GIVEN INFORMATION
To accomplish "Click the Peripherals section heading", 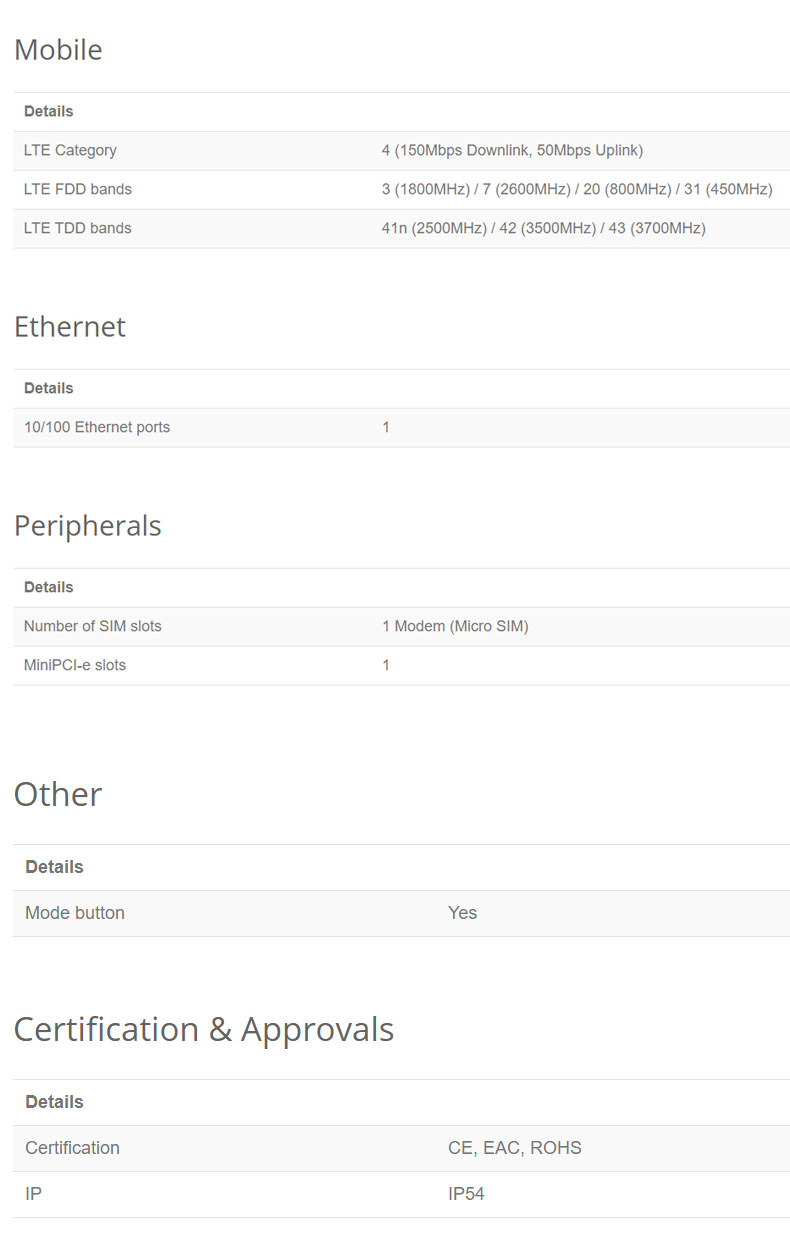I will click(x=88, y=526).
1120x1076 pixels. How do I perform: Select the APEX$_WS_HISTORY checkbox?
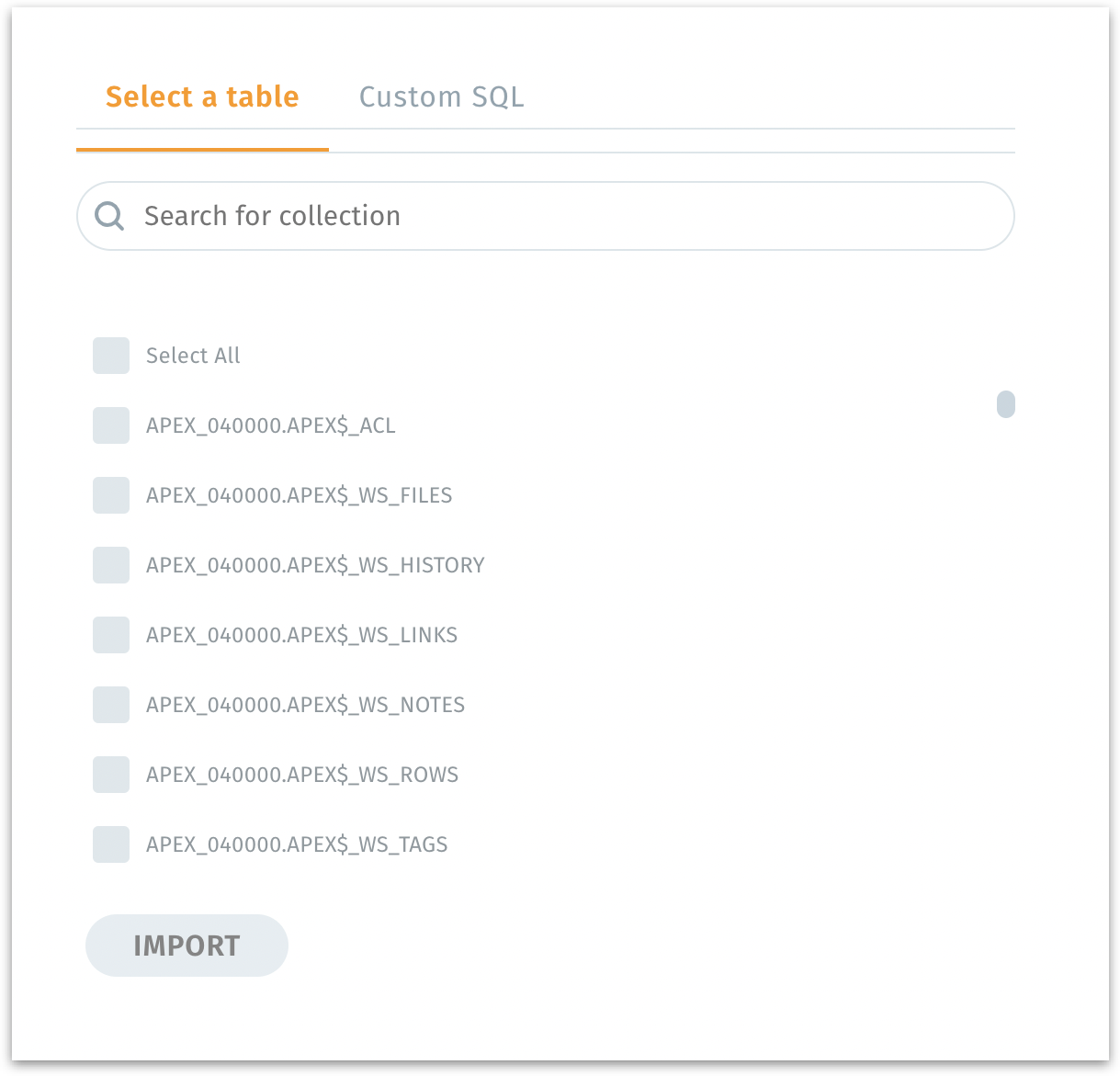pyautogui.click(x=111, y=565)
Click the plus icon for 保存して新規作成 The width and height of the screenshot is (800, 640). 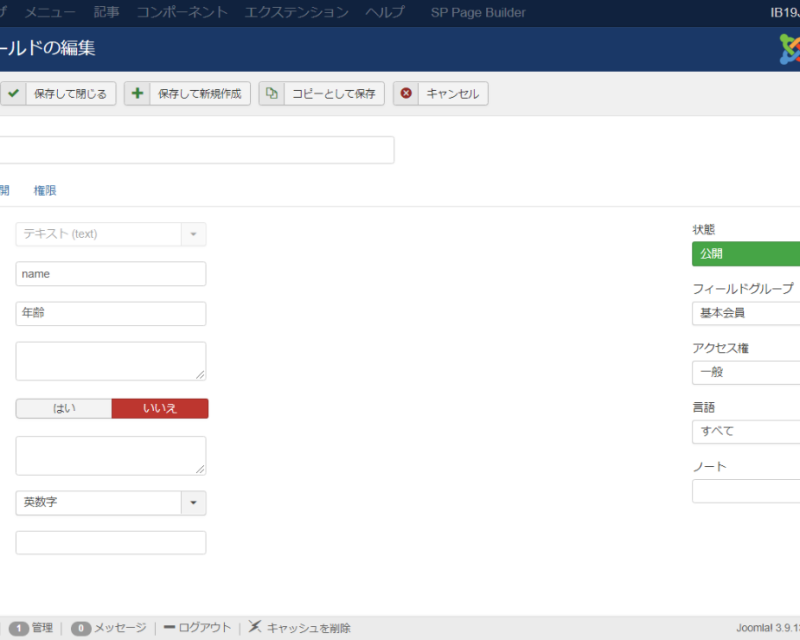click(x=138, y=94)
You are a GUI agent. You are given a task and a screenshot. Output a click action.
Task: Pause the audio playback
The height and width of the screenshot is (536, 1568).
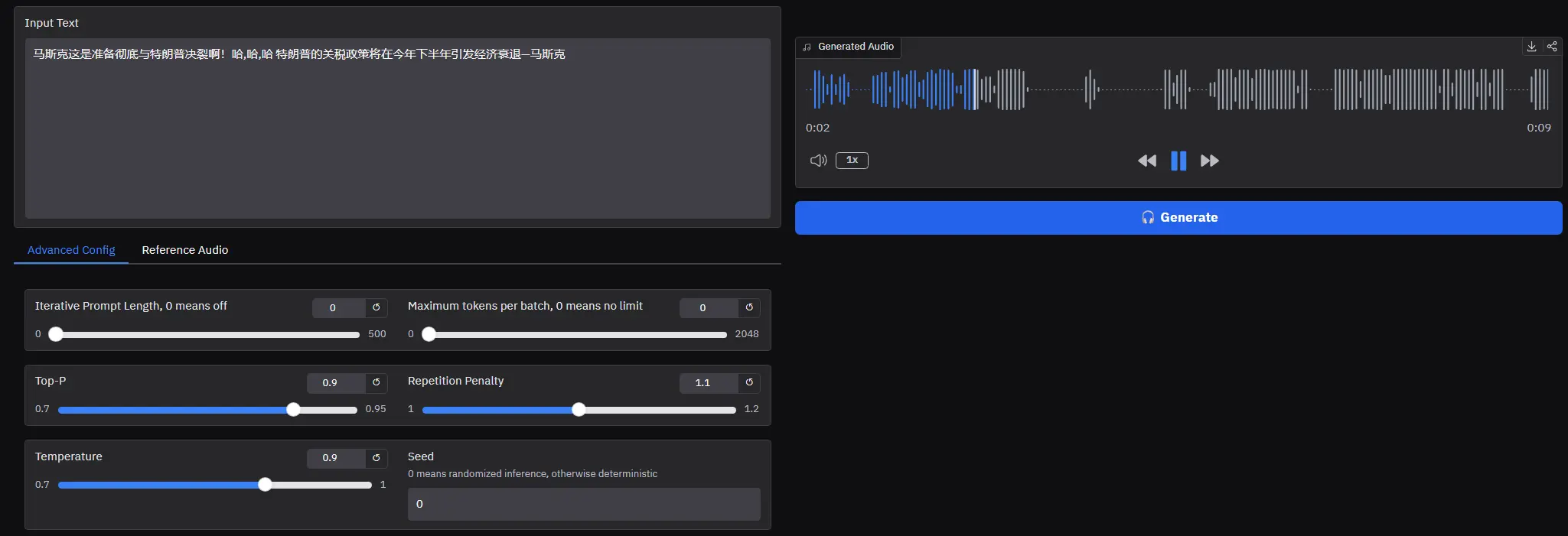pyautogui.click(x=1178, y=161)
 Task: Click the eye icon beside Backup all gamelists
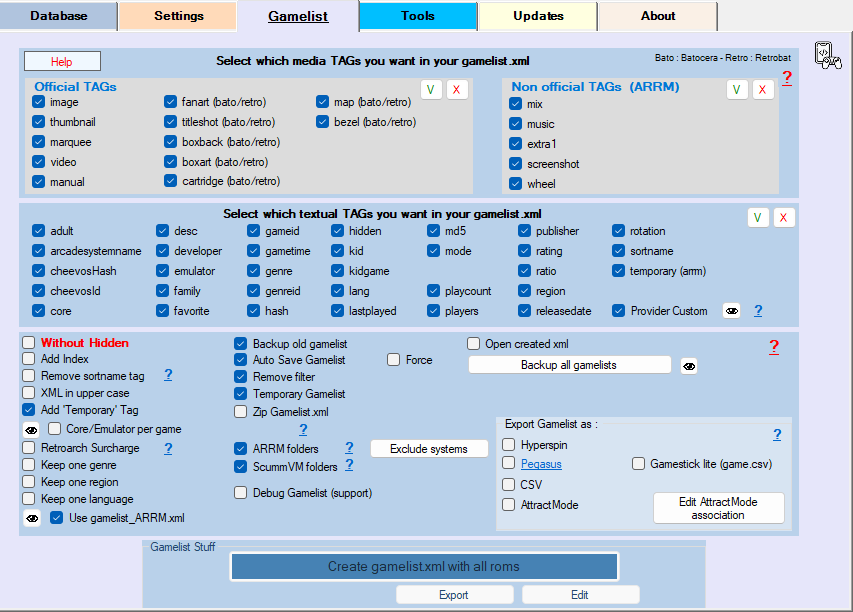pos(689,365)
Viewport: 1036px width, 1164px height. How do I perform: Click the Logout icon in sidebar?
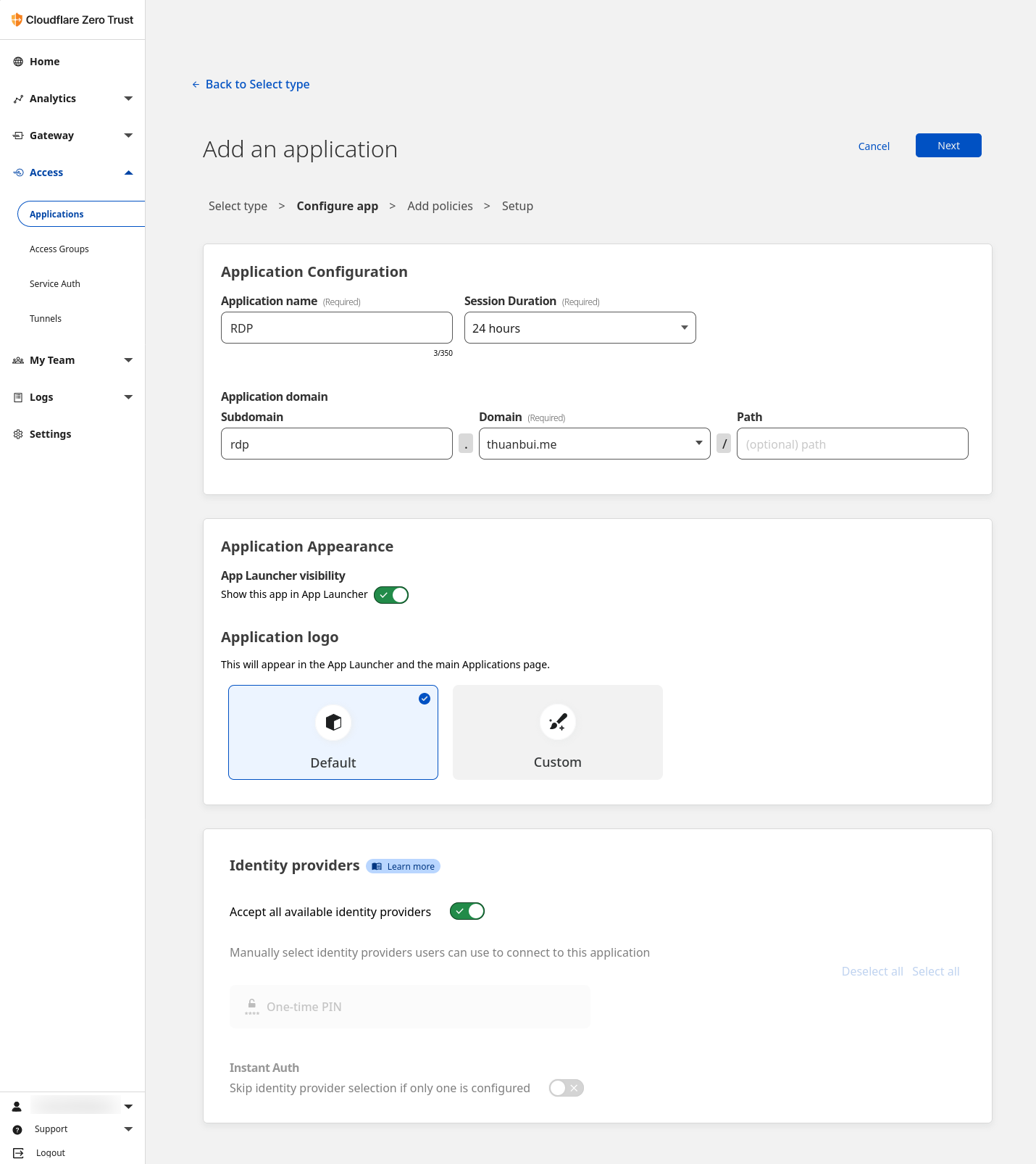click(18, 1152)
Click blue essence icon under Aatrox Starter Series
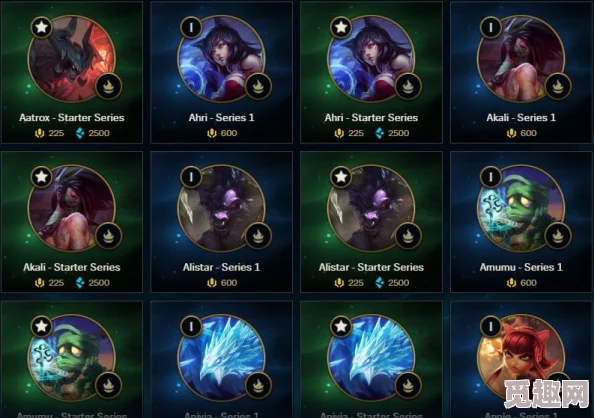594x418 pixels. pyautogui.click(x=80, y=133)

TASK GOAL
The lines to repeat start at the one holding "The height and" and run through the last line of the records above; write them out exactly, both ends included, but not the pictures.

RESPONSE BOX
The height and width of the screenshot is (536, 1568).
pyautogui.click(x=1178, y=161)
 Task: Click the eye icon beside Backup all gamelists
pos(689,365)
Viewport: 1036px width, 1164px height. How do I perform: Click the Logout icon in sidebar?
click(18, 1152)
Click blue essence icon under Aatrox Starter Series
594x418 pixels. pyautogui.click(x=80, y=133)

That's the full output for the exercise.